* _Assignment_: Beginning with the line that contains "Given: Select the USB Copy package icon" and ending with the line that contains "You are a computer-use", reproduce the lines of the entries below exactly, omitting pictures.

* _Given records_:
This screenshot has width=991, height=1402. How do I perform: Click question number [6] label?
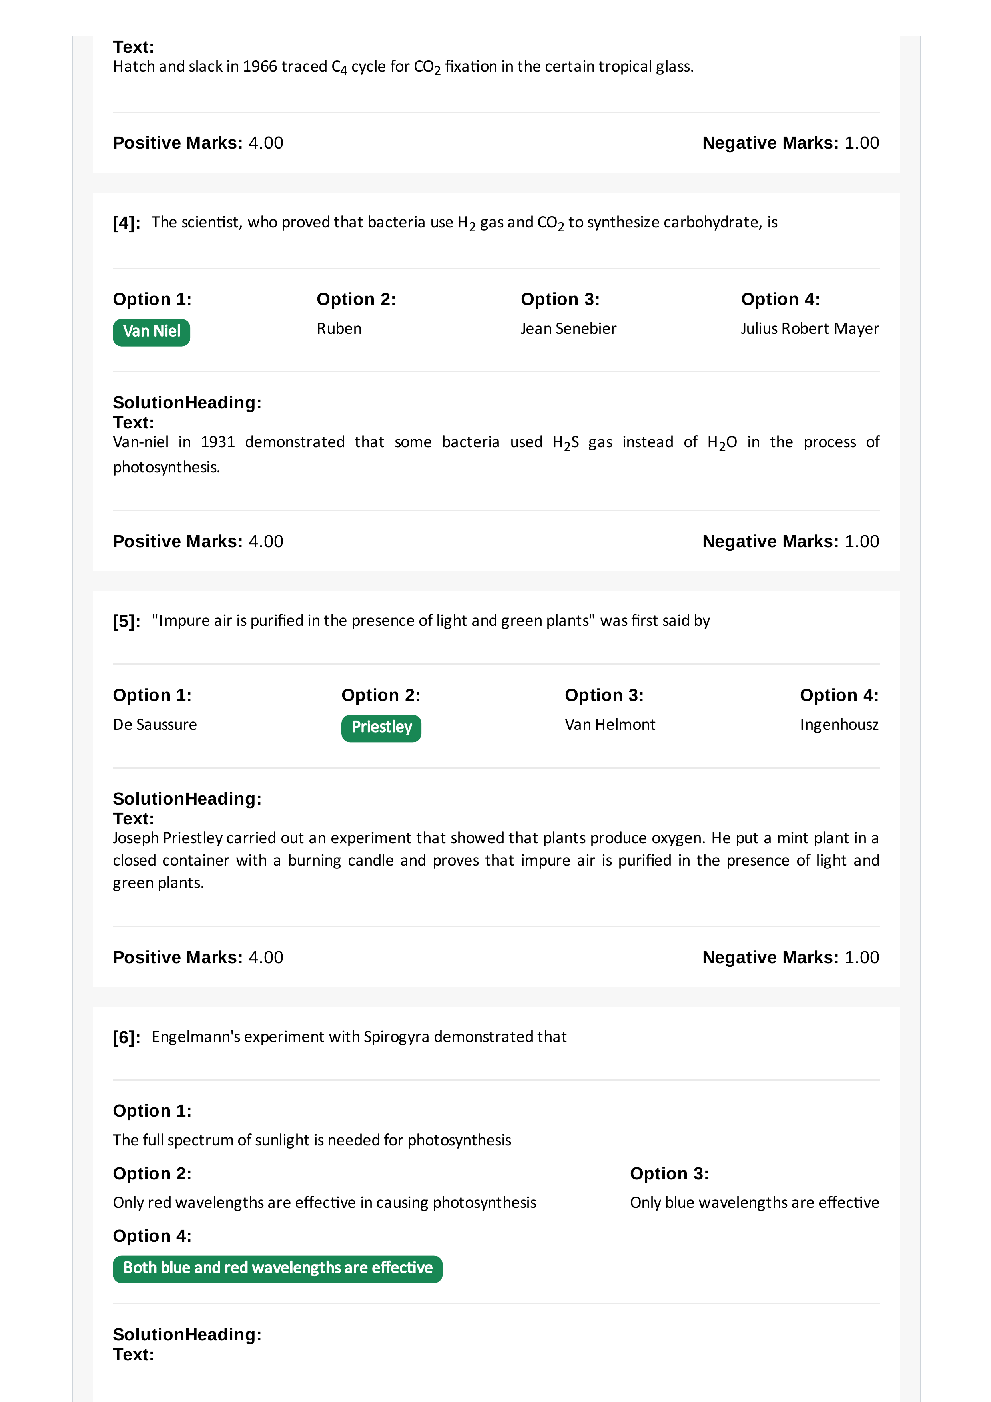126,1037
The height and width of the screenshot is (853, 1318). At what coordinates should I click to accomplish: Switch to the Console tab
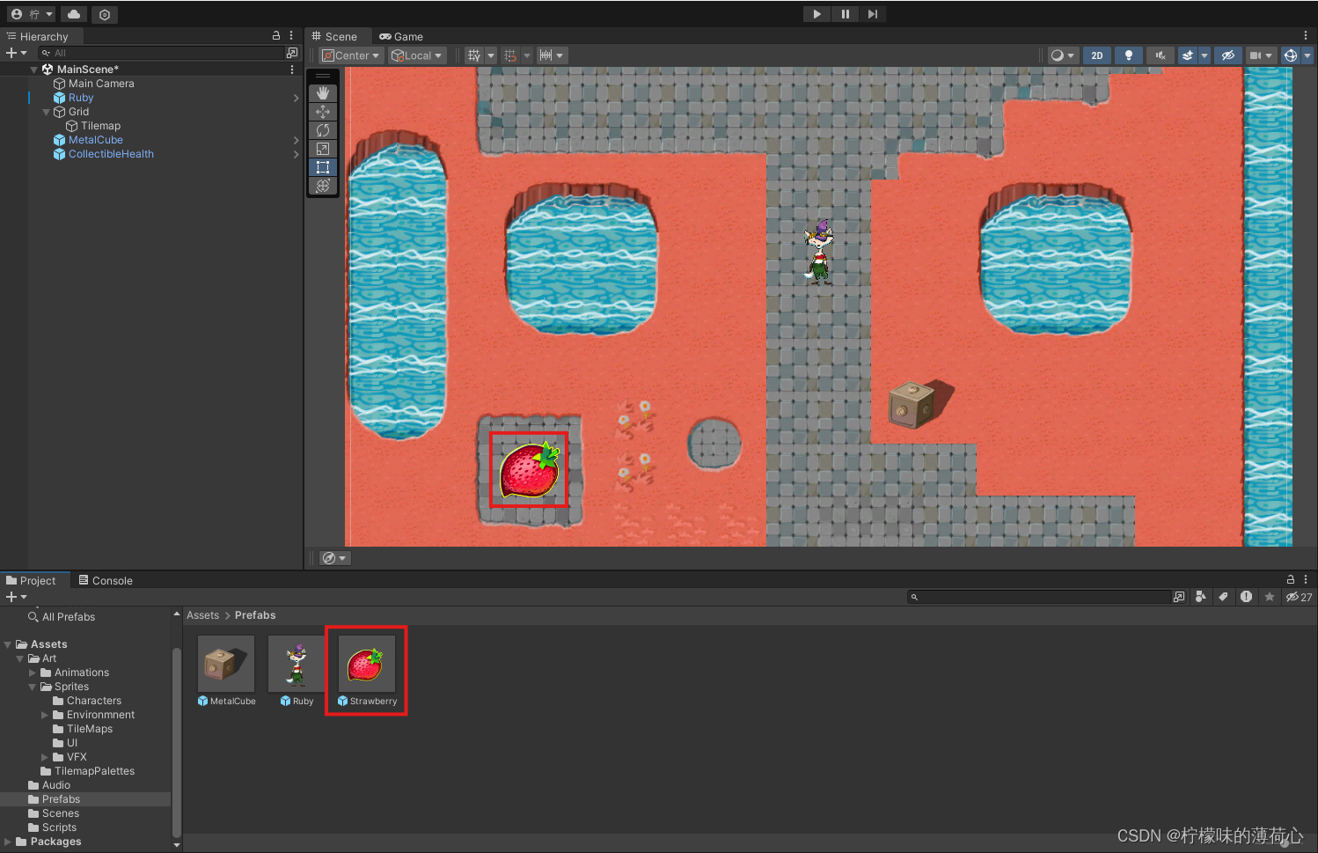[105, 580]
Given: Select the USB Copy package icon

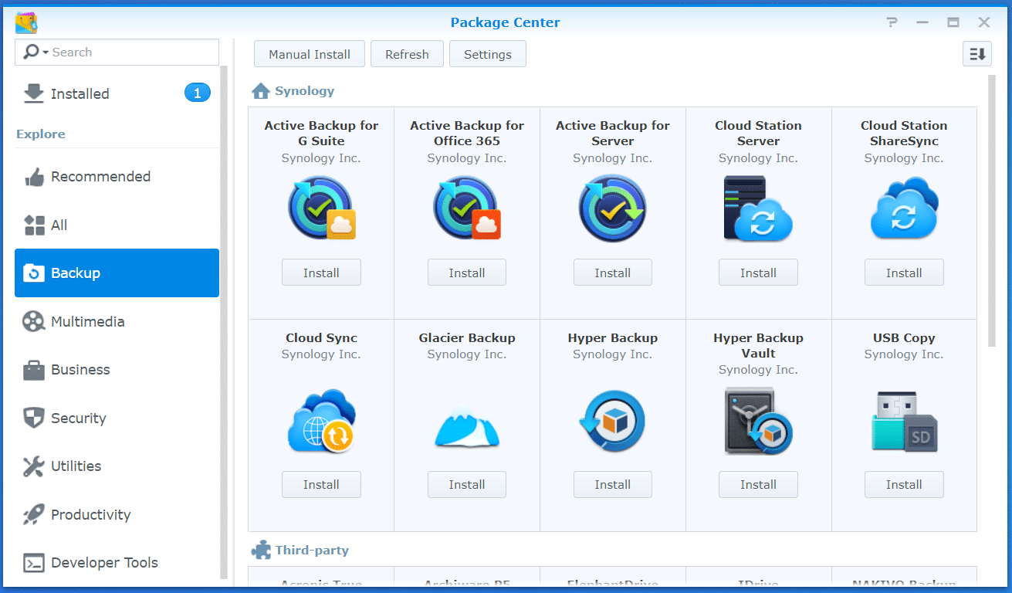Looking at the screenshot, I should coord(903,422).
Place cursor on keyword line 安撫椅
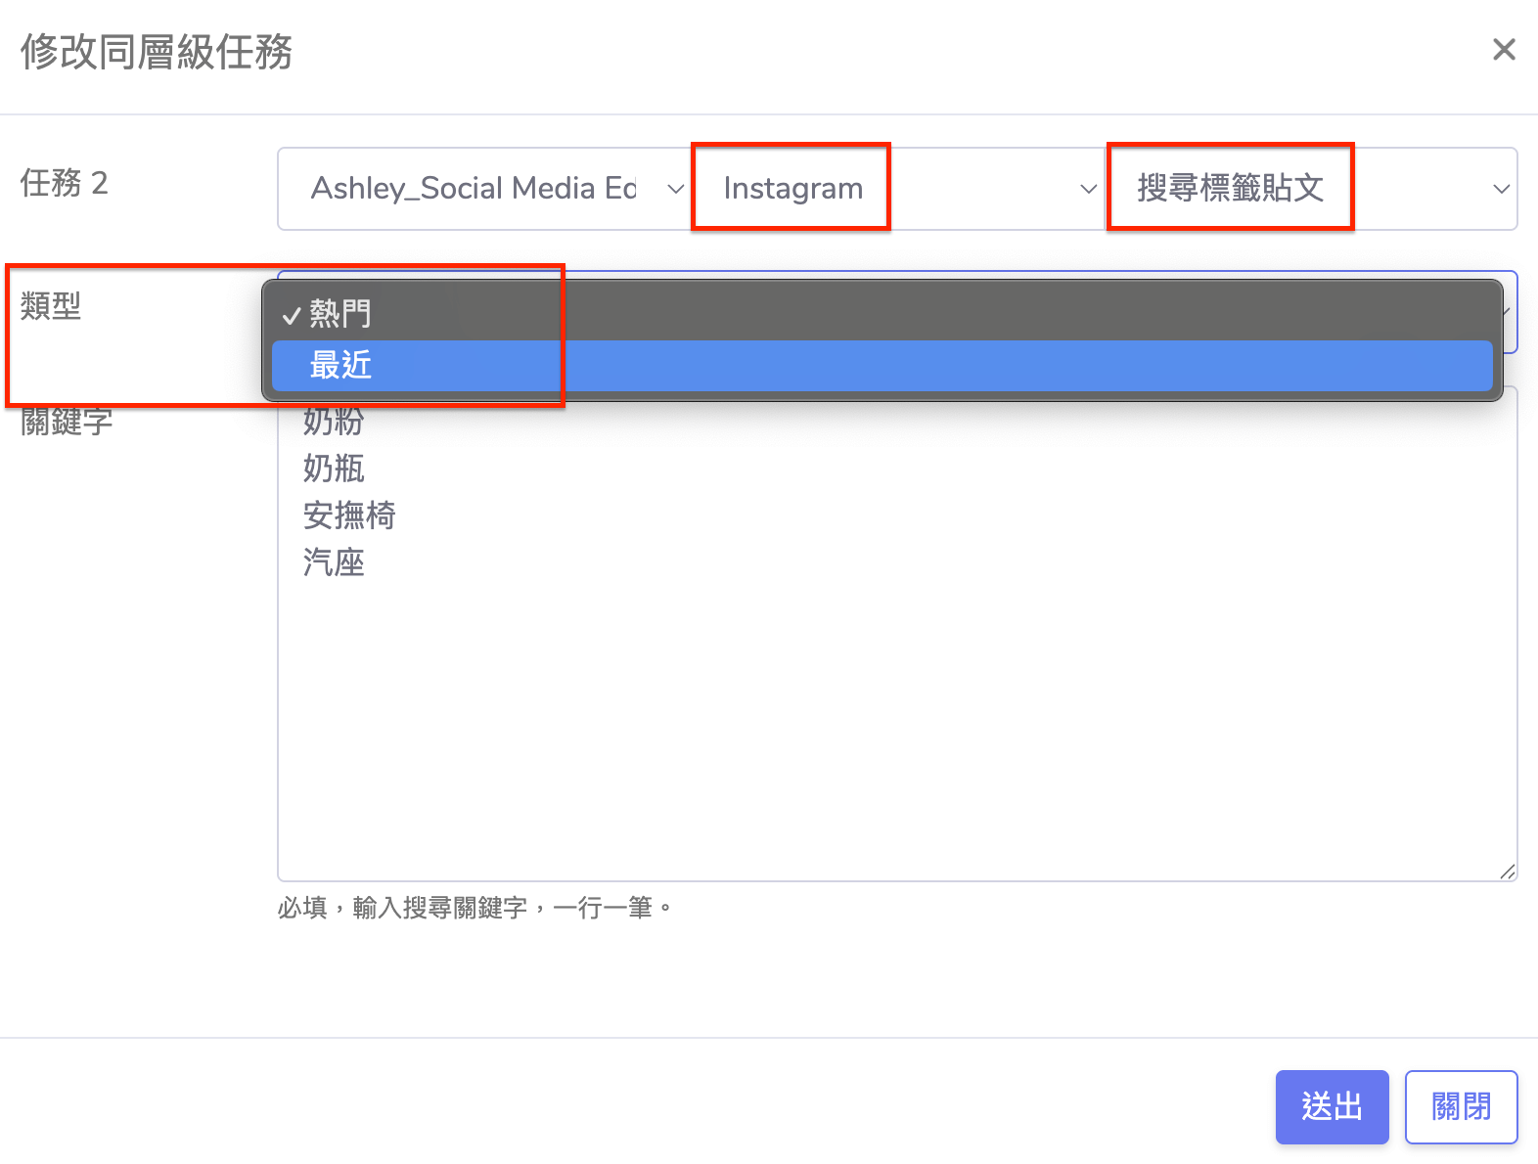The image size is (1538, 1164). pos(349,515)
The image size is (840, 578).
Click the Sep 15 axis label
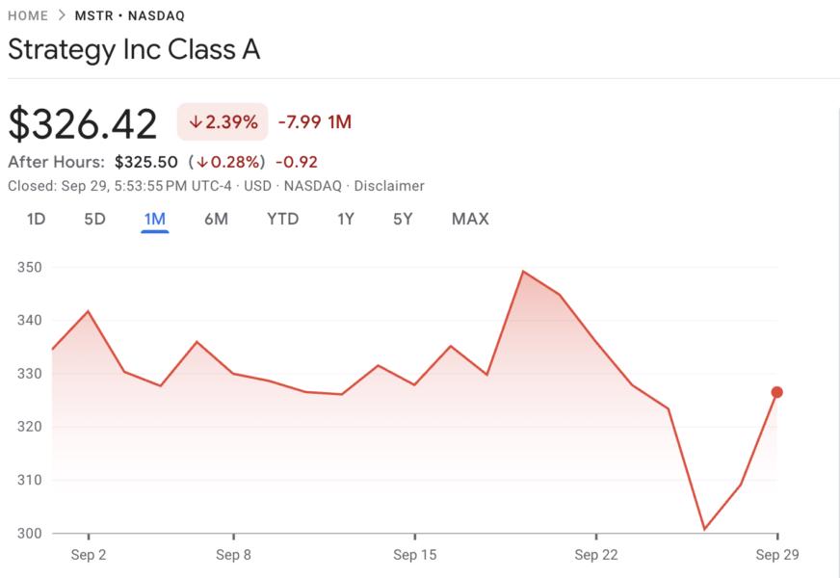(414, 555)
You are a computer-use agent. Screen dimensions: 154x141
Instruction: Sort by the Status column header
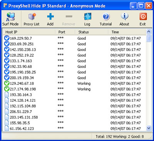[92, 32]
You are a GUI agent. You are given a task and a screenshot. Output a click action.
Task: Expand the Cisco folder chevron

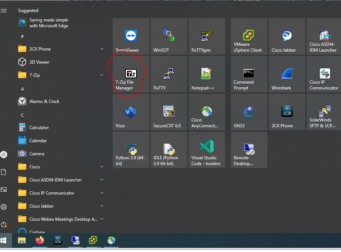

* _Your solution_:
Given: Select the USB Copy package icon

Looking at the screenshot, I should coord(903,422).
Place cursor on keyword line 安撫椅
The image size is (1538, 1164). pos(349,515)
The image size is (840, 578).
Click the Sep 15 axis label
(414, 555)
You are a computer-use agent. Screen dimensions: 154x141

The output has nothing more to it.